In a paper published in Proceeding of the Royal Society, researchers from the University of Sydney described the epigenetic changes and underlying mechanisms in cells infected with DFTD.
“Nobody has looked at the role of epigenetics in this devastating disease,” said Beata Ujvari, post-doctoral research fellow at the University of Sydney. “And although the tumor or this cancer cell line appears to be stable on the genomic, genetic, and stereotypic levels, it’s actually quite polymorphic on the epigenomic level which we were quite surprised by.”
Changes on the epigenetic level can affect whether a gene is expressed or not through external or environmental factors without altering DNA sequence. The results show that the epigenetic markers in devil tumor cells are actually removed over time, turning the expression of certain genes off. Because DFTD is passed from animal to animal, it is exposed to many different environments. This allows selection to act on different tumor variants to push the cancer’s evolution forward.
To understand the potential epigenetic changes in DFTD cells, the researchers measured the tumor cells’ DNA methylation, which drives epigenetic processes and is essential for the regulation of gene expression and genomic stability.
To do this, the team measured genetic and epigenetic variations between tumor and other tissue samples collected over a six-year span using two molecular techniques: amplified fragment length polymorphism (AFLP) to detect genetic variation and methylation-specific AFLP (metAFLP) to detect methylation variation.
Using these techniques, the group found that while the tumor samples were identical on the genetic level, they were highly variable and polymorphic on the epigenetic level. In addition, the researchers found that methylation loss was due to a significant increase in hypomethylation, which can actively silence tumor-suppressor genes over time.
Ujvari believes that by understanding how cancer evolves in DFTD, researchers may have a better way to begin studying cancer evolution functions in humans. “No human cancer studies so far have attempted to follow or study the effect of epigenetic changes over time,“ said Ujvari.
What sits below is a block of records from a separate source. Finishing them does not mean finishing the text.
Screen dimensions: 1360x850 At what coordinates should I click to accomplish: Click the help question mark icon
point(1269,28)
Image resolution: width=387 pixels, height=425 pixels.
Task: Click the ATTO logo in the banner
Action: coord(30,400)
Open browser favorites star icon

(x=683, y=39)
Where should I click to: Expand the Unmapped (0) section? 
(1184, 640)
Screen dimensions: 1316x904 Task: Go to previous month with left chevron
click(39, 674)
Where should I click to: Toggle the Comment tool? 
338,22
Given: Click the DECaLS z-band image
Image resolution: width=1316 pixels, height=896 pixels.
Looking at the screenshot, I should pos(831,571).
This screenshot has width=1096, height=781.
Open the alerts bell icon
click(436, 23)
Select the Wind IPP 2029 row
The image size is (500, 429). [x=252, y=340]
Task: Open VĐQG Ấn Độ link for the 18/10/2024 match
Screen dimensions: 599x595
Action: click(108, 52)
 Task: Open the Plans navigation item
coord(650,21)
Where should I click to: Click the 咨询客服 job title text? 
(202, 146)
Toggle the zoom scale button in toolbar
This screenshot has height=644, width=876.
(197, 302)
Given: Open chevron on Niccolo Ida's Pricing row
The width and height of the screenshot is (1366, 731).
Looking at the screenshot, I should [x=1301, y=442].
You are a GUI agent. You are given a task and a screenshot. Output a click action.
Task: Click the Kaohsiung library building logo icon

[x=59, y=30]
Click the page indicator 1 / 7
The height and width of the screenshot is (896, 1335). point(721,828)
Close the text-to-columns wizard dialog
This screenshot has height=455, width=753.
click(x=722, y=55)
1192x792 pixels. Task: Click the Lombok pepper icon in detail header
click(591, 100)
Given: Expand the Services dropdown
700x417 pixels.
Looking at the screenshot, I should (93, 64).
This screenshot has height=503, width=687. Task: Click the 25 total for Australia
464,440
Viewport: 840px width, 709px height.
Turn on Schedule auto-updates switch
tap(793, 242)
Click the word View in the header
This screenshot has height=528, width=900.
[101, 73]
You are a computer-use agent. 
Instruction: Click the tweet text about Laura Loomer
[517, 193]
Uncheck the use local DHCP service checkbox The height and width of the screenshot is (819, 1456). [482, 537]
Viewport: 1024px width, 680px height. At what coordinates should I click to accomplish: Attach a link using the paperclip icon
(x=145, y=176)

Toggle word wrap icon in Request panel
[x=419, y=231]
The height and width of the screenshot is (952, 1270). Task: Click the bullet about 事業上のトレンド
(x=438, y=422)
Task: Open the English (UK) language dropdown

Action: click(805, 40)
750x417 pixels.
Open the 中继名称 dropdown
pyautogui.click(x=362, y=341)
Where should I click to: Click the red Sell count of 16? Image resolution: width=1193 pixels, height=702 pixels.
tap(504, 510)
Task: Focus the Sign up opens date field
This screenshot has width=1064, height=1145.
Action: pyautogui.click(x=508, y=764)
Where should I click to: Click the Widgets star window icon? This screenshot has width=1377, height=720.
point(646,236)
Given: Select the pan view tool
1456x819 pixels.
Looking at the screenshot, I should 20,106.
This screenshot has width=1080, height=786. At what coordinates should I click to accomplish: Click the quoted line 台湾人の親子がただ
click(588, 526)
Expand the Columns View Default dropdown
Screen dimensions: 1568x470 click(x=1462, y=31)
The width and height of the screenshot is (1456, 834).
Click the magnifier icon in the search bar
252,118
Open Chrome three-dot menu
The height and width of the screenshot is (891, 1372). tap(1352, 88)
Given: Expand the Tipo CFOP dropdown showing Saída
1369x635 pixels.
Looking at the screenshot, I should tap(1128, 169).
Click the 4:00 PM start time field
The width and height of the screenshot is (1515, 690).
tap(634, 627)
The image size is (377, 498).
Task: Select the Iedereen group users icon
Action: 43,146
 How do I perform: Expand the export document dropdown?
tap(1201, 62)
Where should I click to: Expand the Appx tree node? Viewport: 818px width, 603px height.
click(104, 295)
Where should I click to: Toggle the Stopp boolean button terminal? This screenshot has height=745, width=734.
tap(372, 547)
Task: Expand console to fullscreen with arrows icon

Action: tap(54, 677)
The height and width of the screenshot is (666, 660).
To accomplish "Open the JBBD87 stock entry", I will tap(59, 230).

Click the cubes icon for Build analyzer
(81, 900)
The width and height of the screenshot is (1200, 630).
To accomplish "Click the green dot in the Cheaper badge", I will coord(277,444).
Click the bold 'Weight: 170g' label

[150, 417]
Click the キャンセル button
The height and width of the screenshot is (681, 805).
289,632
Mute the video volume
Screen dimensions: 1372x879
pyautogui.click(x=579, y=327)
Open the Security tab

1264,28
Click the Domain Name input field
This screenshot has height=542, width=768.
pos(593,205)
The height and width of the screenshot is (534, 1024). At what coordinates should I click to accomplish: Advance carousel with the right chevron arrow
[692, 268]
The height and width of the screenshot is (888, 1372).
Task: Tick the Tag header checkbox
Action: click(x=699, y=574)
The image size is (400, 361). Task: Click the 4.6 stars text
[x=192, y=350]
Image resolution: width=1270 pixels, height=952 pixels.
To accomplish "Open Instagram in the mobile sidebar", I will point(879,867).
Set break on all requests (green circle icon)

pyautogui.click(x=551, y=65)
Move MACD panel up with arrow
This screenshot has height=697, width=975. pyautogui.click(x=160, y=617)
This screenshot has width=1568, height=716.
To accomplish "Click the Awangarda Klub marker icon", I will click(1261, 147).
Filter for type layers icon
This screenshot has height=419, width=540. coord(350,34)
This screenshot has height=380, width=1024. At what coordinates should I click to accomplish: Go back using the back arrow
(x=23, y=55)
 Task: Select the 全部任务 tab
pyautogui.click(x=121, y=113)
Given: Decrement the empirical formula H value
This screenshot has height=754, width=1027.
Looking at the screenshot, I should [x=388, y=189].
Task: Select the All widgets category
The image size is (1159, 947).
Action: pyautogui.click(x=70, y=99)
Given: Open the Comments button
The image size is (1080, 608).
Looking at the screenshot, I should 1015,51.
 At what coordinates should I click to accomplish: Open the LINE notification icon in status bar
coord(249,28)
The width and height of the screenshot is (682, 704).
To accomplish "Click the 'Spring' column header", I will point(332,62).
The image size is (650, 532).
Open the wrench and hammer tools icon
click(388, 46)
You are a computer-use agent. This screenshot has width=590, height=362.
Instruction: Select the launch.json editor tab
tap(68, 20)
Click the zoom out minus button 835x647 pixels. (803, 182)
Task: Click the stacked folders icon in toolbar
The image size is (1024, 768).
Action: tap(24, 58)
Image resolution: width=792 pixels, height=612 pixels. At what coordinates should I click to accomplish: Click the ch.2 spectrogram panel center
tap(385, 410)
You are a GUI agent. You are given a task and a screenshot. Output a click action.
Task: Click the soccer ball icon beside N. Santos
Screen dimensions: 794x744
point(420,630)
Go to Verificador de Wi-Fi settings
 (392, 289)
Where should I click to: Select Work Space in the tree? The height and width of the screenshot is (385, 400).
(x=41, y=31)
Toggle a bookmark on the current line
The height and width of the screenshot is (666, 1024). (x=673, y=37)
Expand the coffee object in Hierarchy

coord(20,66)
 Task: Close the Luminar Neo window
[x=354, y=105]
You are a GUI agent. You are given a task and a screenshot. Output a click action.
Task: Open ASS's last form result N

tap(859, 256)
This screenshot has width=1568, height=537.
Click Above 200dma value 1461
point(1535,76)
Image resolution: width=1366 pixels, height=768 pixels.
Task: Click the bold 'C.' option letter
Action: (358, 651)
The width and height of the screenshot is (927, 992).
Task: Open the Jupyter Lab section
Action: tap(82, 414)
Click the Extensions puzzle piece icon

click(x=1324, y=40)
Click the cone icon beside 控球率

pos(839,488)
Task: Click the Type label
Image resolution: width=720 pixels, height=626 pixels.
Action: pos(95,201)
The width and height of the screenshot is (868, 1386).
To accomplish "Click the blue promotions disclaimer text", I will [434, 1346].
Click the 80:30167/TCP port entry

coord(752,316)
But for now, Ujvari and her colleagues would like to find and target the regions or exact genes that are involved in actively losing methylation in order to find potential answers to the problem.
“Unfortunately the technique metAFLP did not allow us to specify the exact gene regions which were differentially methylated over time; therefore we aim to use bisulfite sequencing of tumour samples to identify the regions/genes with different methylation patterns,” explained Ujvari.
1. Ujvari, B., A.-M. Pearse, S. Peck, C. Harmsen, R. Taylor, S. Pyecroft, T. Madsen, A. T. Papenfuss, and K. Belov. 2012. Evolution of a contagious cancer: epigenetic variation in devil facial tumour disease.Proceedings of the Royal Society B: Biological Sciences (November).